Una menzione meritano infine anche i dirigenti che, non volendo certo essere da meno, ammontano complessivamente a 377 unità. Circa il doppio di quelli che ha intorno a sé il premier britannico David Cameron al Cabinet office(198), struttura omologa alla Presidenza del consiglio italiana. Paragone non casuale visto che tra tutti i Paesi europei il Regno Unito è forse quello più comparabile al nostro per numero di abitanti, prodotto interno lordo, dimensioni del pubblico impiego e ruoli istituzionali. Eppure al Cabinet office sono sufficienti 1.337 dipendenti, numero due volte e mezzo inferiore a quello di palazzo Chigi: pari nel 2009, stando alle cifre che si ricavano dalle informazioni contenute nella relazione della Corte dei conti, a 3.423 unità compresi «prestiti» e dirigenti. A onor del vero va detto che in quella cifra sono calcolate anche le strutture dei ministeri senza portafoglio, praticamente dipartimenti della presidenza.

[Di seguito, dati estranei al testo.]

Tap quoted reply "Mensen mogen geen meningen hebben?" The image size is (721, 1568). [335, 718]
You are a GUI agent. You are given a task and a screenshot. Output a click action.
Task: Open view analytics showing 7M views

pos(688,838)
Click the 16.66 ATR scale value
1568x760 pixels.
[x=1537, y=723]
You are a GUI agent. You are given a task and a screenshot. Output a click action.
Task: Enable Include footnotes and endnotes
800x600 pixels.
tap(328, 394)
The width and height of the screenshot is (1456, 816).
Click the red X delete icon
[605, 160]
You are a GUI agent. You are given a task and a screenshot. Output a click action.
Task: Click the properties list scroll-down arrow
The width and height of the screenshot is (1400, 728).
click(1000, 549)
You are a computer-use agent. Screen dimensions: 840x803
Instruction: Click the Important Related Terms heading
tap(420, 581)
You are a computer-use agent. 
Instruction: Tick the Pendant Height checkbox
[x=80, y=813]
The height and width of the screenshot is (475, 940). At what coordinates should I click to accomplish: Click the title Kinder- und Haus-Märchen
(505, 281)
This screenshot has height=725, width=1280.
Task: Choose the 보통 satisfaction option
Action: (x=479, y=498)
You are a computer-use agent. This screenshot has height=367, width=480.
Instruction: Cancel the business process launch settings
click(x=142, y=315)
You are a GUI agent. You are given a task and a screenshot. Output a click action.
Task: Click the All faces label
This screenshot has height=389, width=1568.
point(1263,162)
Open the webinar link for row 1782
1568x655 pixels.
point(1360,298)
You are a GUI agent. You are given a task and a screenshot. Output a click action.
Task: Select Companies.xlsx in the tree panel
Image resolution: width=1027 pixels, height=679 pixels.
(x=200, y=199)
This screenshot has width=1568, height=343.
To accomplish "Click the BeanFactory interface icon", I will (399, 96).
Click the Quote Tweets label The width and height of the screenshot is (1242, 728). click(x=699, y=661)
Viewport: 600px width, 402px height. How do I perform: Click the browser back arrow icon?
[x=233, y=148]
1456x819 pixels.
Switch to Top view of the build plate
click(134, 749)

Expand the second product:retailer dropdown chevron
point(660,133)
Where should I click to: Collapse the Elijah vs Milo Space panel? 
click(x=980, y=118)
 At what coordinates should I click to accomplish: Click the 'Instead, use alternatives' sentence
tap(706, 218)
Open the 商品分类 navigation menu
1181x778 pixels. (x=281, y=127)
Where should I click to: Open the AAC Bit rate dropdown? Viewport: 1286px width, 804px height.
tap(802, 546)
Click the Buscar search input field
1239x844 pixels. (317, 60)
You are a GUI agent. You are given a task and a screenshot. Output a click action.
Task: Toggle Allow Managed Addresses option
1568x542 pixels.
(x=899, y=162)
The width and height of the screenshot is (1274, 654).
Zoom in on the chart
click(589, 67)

Non sono considerati, invece, gli staff. Dei quali si sa ancora meno. Entità metafisiche di cui non si trova quasi traccia nei conti italiani. Con assoluta, e normale, trasparenza, il bilancio di Cameron informa che la struttura del premier britannico può contare su 98 persone. Nell’ultimo bilancio di previsione di Palazzo Chigi c’è solo la notizia che i collaboratori di fiducia dei vertici politici assorbono il 10% della spesa complessiva per il personale. Voce però introvabile. L’anno scorso il documento contabile della presidenza aveva comunque stimato un esborso di 27 milioni e mezzo. Ammettendo che quei soldi siano stati spesi tutti, e calcolando una media ipotetica di 100 mila euro a persona, a Palazzo Chigi e nei ministeri senza portafoglio i collaboratori «di fiducia» sarebbero almeno 270. Il triplo del Cabinet office. E delle due l’una: o gli inglesi sono molto più bravi degli italiani per cui un numero fortemente inferiore di dipendenti è in grado di fare il lavoro che qui invece richiede il doppio, se non il triplo, di impiegati; o gli italiani sono molto più furbi. Purtroppo, come diceva Guzzanti, Corrado s’intende, la risposta è “la seconda che hai detto”.